Our population is becoming more mobile on a daily basis, and healthcare professionals are no exception. In fact, the very nature of the healthcare industry makes it ripe for a move to mobile. It also presents special implementation challenges.
Healthcare is an on-the-go occupation. In hospitals, clinicians may walk miles a day, visiting patients on different floors and in different departments. Nurses often spend more time at patients’ bedsides than at the nurses’ station. In office-based practices, clinicians frequently move from room to room as well as from clinic to hospital and back.
It’s no wonder, then, that so many clinicians have a smartphone in their pocket or a tablet in their briefcase.
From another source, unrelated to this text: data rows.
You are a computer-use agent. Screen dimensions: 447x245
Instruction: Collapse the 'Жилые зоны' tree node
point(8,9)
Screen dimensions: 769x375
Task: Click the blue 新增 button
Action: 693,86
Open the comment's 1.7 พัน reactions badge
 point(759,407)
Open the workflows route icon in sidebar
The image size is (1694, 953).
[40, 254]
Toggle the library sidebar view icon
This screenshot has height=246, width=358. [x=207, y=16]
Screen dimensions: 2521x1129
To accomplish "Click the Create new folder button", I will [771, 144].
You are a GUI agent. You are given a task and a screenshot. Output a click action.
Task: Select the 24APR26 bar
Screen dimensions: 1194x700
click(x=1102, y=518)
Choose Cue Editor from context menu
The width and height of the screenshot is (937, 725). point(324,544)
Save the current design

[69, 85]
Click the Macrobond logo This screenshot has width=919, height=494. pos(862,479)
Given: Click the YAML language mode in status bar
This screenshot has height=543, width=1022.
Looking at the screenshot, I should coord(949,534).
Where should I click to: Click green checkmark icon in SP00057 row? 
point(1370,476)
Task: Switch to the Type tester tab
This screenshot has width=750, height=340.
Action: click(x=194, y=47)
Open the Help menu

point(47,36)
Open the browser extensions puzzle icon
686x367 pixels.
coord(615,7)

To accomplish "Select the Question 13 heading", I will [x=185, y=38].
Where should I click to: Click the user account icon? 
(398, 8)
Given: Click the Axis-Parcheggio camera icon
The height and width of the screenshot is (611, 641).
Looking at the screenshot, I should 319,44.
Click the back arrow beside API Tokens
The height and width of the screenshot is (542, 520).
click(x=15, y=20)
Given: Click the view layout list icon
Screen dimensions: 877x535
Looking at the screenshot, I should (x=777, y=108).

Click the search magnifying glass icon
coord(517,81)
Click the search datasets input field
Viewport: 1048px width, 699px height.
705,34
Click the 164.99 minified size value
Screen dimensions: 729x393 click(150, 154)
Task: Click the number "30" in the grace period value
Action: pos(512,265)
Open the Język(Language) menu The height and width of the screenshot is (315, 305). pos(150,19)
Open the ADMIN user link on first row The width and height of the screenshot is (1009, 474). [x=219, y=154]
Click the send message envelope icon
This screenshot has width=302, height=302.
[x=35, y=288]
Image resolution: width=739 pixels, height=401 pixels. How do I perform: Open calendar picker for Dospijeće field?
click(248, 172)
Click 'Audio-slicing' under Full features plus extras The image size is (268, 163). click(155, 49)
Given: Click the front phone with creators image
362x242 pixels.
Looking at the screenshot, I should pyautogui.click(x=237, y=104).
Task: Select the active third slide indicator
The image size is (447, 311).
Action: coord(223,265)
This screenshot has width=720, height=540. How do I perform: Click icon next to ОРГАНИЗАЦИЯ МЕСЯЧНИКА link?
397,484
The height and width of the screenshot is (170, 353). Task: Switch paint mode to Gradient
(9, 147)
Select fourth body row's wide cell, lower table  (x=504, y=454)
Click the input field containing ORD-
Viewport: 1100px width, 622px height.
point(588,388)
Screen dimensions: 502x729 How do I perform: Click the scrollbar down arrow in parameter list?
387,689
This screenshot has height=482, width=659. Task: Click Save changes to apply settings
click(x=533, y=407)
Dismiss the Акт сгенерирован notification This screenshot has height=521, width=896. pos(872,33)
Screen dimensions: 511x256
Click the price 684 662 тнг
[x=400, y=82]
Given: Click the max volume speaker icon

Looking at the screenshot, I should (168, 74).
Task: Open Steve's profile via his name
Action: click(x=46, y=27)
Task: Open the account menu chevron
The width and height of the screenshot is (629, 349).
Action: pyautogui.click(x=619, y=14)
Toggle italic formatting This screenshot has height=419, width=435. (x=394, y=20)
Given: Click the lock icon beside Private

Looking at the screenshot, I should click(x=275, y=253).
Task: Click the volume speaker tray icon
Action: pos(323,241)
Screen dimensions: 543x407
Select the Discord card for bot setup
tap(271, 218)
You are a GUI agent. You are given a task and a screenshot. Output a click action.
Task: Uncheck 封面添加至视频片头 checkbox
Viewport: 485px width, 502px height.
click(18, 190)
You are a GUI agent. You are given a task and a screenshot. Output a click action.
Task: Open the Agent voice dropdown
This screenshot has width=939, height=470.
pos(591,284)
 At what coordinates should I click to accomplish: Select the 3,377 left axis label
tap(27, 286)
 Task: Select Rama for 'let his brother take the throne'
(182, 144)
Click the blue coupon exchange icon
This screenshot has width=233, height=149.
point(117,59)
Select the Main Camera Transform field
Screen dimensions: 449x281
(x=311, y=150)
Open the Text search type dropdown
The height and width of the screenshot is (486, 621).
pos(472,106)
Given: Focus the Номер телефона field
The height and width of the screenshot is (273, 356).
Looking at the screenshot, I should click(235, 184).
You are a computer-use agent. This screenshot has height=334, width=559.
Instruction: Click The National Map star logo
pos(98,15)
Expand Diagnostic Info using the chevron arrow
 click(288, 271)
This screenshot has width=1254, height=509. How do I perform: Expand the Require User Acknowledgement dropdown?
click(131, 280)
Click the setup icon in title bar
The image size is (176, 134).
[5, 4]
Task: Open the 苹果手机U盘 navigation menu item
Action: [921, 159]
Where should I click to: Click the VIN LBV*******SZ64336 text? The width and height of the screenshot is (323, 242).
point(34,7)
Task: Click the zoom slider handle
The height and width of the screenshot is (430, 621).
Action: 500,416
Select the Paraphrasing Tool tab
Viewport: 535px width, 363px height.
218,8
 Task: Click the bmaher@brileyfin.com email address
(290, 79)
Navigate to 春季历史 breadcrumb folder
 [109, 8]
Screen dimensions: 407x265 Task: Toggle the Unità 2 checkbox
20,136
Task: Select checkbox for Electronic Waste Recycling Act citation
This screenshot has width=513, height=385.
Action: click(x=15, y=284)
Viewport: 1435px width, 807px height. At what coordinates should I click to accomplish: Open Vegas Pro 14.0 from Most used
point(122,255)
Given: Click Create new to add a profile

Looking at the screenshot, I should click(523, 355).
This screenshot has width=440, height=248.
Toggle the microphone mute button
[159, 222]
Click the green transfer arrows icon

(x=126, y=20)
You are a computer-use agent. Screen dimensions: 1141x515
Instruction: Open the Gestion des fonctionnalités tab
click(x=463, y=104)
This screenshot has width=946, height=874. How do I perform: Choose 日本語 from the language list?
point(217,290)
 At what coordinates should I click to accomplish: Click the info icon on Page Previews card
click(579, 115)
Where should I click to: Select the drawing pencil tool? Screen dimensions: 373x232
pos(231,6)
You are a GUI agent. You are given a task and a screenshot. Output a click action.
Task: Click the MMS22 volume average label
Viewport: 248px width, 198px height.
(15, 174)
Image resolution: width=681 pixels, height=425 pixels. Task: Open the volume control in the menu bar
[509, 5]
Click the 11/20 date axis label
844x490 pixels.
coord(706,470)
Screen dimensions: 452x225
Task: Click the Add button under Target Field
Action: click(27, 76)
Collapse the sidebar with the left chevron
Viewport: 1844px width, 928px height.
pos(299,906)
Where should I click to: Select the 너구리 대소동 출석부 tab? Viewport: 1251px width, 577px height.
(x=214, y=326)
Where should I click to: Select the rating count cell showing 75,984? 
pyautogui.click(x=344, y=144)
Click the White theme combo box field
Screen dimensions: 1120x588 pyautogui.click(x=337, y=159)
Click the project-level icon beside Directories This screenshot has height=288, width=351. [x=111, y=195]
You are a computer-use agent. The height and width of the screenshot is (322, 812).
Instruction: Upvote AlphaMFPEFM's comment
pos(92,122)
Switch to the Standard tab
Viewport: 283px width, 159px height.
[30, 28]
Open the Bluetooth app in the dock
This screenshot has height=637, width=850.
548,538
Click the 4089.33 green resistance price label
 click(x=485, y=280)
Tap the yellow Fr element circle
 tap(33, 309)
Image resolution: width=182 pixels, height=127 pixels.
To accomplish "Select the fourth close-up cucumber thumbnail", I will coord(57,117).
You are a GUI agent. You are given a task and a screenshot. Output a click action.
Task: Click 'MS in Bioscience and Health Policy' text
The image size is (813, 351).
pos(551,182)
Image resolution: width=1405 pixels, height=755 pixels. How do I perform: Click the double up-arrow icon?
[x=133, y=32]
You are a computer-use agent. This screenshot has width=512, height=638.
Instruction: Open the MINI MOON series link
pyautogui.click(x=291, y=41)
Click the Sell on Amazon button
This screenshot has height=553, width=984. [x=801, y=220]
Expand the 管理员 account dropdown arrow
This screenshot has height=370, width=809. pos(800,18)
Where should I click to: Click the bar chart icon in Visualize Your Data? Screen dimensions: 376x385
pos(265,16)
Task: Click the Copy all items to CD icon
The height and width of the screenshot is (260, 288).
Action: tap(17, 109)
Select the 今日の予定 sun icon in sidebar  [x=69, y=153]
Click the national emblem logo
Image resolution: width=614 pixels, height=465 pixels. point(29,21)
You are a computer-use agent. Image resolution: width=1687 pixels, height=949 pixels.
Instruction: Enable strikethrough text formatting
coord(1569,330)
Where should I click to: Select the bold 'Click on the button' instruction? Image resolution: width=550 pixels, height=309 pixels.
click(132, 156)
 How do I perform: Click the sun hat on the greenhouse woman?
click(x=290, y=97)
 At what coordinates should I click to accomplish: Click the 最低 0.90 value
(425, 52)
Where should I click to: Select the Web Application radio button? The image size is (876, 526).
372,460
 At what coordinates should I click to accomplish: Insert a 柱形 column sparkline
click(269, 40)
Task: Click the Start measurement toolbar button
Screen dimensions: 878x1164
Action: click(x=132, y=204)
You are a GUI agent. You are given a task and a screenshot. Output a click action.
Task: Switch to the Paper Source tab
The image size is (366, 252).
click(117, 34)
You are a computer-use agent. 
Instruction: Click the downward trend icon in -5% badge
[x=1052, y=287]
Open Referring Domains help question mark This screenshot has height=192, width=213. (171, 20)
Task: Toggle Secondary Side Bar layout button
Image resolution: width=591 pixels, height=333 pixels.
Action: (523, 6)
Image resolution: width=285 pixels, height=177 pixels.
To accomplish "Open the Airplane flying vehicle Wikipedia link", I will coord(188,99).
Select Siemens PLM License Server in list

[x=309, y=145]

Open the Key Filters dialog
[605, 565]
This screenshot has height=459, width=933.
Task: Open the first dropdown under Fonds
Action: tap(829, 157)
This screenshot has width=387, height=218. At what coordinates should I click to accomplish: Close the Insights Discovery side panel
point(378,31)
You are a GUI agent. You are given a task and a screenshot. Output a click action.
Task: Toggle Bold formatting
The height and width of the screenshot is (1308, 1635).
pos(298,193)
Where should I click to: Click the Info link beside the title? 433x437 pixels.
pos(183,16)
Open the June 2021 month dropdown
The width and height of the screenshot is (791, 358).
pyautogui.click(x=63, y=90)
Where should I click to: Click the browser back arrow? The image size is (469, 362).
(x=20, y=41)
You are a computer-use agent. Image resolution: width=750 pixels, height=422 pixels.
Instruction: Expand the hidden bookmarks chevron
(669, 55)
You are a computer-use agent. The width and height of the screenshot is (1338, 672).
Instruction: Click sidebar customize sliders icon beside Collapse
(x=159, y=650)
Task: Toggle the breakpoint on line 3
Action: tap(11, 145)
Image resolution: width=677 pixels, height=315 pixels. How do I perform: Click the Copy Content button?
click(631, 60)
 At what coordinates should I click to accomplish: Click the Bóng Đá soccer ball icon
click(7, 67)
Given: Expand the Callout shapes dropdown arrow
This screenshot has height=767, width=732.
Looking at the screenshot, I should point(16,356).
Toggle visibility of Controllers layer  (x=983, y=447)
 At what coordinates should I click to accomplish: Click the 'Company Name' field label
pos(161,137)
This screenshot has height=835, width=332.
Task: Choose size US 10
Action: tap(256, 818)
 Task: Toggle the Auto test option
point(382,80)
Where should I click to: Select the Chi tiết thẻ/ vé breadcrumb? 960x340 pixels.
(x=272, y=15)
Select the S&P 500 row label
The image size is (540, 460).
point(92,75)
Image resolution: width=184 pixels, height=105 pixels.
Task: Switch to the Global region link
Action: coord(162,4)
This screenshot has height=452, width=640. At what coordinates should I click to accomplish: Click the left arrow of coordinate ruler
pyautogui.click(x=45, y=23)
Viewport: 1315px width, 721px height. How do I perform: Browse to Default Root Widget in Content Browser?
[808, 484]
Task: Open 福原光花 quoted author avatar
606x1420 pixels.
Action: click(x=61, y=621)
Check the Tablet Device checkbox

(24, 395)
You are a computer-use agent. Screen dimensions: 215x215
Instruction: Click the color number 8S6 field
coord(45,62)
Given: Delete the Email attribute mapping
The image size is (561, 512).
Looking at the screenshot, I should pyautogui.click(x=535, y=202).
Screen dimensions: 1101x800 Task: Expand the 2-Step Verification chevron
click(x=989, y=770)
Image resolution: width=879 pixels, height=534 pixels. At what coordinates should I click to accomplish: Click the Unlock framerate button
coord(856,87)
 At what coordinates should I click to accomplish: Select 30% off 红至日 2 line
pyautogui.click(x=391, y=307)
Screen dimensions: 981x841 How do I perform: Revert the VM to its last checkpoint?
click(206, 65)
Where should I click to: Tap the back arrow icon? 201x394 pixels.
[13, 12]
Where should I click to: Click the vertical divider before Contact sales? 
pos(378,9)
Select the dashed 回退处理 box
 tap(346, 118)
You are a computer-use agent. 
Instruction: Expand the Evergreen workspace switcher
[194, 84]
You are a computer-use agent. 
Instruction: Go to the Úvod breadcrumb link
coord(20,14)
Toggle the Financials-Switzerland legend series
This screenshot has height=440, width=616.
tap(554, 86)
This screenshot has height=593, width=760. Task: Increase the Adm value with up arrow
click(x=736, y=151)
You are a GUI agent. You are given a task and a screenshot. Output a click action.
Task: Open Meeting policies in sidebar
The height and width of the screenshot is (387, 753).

Staying in touch and accessing information is key in today’s world, and nowhere is that more true than in the healthcare industry, where constant communication is critical to delivering effective and efficient patient care.
The Rise of mHealth
In survey results published in December 2012 by the Healthcare Information and Management Systems Society, more than 90 percent of respondents (mostly hospital CIOs and IT managers) reported that physicians at their organizations used mobile devices . The rate was almost as high for non-physician clinicians.
Increasingly, these clinicians are using several different screens—mobile and otherwise—throughout their days. According to the IDC Health Insights Clinical Mobility Buyer Behavior Survey, clinicians use upwards of 6 screens in one day, including desktop computers, laptops, smartphones, and tablets. In fact, doctors’ use of tablets has almost doubled since 2011, with more than three fifths of physicians reporting that they use one.